音が聞こえた方を見ると、俺よりも歳が下と思われる少女が二人いた。
制服を着た二人の前には木製の板がある。そこに目がけて魔法弾を撃ち込んでいた。
落ち着いた雰囲気を持つ眼帯少女は時間をかけて魔素を分解し、正確に的の中心に五連続で魔法弾を当てた。
もう一人の丸顔でおっとりしてそうな少女は魔素の分解は早いが、安定してないまま魔法弾を出すから一発も当たらない。
「自由登校でも来てる奴はいるんだな」
「的にガンガン当ててる方がロシェトナ=リッターさん。なかなか当てれてないのがユン=エンバウトさんッス。両方、ルーカス先生の担当する生徒ッスよ」
俺は慌てて校長のオッサンからもらった資料を読み始めた。
――ロシェトナは特待生で筆記試験は常に満点。ついでに授業免除者。右目の眼帯は……怪我が原因か。ユンは筆記そこそこ上位で精神の脆さから魔法の発生が不安定になる癖アリ、か。
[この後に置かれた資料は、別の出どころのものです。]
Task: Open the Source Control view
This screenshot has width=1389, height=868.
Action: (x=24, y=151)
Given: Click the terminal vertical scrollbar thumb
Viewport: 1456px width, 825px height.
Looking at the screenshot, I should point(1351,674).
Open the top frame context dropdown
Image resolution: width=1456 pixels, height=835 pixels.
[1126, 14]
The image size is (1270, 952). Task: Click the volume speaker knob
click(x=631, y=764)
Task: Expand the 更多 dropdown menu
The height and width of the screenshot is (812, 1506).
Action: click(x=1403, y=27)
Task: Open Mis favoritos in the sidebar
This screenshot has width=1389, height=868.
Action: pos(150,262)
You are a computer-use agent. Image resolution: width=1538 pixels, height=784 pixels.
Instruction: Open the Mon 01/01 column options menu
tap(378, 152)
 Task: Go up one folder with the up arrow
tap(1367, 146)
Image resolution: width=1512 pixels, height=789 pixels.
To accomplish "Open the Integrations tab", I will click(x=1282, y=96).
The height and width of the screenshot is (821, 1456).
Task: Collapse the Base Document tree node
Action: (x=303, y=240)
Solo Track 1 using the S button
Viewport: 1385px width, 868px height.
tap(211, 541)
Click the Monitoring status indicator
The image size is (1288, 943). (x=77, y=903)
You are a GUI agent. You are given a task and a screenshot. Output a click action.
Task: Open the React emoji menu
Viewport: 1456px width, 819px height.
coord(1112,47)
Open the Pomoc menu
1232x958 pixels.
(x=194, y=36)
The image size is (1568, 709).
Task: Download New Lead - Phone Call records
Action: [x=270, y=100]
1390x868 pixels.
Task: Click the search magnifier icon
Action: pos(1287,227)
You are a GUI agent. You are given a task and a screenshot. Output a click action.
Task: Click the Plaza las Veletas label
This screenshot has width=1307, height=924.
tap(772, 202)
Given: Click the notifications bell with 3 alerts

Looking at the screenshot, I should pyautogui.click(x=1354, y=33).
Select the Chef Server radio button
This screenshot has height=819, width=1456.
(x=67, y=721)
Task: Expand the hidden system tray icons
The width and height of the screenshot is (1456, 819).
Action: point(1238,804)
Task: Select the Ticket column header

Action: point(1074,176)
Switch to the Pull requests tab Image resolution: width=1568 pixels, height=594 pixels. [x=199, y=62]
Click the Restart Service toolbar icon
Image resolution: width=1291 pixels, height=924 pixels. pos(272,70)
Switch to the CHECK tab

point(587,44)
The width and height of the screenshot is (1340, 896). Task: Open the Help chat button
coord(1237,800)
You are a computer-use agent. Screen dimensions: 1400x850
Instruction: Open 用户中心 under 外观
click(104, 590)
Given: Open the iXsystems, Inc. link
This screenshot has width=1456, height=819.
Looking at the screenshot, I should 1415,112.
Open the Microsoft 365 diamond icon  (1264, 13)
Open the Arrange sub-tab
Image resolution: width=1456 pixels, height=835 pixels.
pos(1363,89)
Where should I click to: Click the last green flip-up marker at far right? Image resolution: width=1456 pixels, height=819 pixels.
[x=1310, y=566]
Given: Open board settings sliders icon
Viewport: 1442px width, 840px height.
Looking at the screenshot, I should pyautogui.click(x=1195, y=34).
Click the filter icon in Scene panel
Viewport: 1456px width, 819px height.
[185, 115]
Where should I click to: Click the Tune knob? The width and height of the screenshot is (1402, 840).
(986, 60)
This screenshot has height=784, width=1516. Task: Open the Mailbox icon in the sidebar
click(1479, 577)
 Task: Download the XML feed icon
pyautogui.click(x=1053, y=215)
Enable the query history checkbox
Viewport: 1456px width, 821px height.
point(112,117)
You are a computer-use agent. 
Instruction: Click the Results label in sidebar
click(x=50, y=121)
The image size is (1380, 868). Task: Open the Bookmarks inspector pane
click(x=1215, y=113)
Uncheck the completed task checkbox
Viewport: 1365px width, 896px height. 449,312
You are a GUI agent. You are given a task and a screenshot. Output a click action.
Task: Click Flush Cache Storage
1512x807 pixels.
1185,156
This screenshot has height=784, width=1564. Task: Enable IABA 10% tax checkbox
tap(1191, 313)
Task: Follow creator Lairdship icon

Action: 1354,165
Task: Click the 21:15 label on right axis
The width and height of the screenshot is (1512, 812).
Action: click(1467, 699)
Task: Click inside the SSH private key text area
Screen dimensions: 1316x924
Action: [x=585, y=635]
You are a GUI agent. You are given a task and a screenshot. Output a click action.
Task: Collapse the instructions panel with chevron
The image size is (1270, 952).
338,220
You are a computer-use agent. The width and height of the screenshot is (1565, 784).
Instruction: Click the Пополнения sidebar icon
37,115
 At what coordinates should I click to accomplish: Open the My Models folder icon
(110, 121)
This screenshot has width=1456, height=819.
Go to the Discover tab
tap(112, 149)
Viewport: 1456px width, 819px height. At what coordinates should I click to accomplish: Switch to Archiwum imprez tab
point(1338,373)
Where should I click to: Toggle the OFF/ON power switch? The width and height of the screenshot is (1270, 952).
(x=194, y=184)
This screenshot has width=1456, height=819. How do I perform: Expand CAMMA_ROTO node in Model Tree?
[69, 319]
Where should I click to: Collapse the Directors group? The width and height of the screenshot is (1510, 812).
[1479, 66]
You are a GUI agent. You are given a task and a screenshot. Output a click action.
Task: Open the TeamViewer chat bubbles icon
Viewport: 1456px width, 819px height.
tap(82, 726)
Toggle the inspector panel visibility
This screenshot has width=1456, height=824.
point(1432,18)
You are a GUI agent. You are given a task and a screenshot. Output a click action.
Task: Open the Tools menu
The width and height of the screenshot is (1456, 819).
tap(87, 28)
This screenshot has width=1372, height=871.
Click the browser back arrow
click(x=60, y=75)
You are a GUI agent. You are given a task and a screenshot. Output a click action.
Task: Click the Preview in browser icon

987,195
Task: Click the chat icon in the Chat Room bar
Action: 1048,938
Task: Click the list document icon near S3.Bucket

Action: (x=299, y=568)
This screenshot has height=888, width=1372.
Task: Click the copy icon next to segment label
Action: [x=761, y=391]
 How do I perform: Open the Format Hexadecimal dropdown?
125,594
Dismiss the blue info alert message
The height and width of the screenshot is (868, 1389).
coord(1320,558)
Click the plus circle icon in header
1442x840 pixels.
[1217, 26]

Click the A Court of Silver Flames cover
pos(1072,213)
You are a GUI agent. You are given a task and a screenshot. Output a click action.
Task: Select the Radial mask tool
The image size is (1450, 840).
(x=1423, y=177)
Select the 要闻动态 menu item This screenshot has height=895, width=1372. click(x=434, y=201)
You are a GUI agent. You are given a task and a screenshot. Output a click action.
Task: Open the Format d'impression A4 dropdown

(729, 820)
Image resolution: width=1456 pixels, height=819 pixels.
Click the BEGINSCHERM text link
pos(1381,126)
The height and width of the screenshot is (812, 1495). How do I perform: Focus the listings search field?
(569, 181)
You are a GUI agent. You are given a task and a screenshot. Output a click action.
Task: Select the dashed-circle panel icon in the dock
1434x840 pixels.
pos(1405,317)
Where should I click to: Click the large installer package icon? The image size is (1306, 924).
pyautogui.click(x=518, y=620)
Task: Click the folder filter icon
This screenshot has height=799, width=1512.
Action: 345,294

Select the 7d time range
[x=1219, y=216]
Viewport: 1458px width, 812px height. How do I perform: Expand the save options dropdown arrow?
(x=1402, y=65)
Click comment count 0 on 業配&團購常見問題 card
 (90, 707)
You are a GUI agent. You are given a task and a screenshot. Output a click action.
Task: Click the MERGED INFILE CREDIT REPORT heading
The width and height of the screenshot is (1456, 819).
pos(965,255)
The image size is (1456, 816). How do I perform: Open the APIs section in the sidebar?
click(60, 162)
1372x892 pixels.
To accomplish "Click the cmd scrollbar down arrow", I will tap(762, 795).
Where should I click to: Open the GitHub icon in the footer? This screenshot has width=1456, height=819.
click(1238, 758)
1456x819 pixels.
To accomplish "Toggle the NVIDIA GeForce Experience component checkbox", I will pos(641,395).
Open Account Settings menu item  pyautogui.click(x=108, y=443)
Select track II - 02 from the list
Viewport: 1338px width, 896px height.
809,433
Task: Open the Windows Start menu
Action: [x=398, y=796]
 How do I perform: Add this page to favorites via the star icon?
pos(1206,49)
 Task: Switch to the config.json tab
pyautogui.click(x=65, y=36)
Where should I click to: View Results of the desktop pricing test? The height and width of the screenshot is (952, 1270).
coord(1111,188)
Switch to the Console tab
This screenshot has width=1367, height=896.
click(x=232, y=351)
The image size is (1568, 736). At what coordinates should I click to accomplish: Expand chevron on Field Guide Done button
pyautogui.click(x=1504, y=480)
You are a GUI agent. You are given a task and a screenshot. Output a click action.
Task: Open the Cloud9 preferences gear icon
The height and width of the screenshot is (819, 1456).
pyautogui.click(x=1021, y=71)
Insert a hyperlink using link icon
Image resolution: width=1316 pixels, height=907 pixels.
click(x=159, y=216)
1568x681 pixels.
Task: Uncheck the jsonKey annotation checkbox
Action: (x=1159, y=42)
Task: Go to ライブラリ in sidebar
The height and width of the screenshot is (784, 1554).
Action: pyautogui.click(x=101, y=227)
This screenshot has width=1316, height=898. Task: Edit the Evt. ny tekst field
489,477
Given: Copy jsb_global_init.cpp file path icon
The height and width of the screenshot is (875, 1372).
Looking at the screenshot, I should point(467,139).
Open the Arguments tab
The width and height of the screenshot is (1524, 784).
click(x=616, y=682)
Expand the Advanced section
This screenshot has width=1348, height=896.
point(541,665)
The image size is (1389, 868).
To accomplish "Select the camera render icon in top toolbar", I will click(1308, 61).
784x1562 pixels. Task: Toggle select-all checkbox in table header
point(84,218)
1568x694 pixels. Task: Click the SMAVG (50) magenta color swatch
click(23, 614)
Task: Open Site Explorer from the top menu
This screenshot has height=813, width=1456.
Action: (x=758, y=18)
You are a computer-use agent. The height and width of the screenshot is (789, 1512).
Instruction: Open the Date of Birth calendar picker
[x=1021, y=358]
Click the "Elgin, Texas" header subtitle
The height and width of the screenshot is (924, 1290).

「いやー、二人とも真面目ッスね。ロシェトナさんなんて入学当初から魔法師の試験は合格間違いナシって言われてる天才なのに」
「どこに天才がいるんだよ。俺には二人して足掻いているようにしか見えないが」
「あれれ? 生徒の才能に嫉妬ッスか?」
わかりやすく煽ってくるヤシュヤ。
「嫉妬するならユンの方だな。ところで、ルーカス先生ってなんだ」
「いや、明日からルーカスさんは先生じゃないッスか」
――オリフィスが師匠のことを『先生』って呼んでたから違和感あるんだよな。
「え、もしかして研究職の人を先生って呼ぶのマズいんスか?」
「そんなことはない。好きなように呼んでくれ」
先を歩くヤシュヤは曲がり角を曲がった。
俺は少し足を止めてロシェトナとユンを眺める。
――なんで俺にこの仕事を任せたのか、なんとなくわかったぞ婆さん。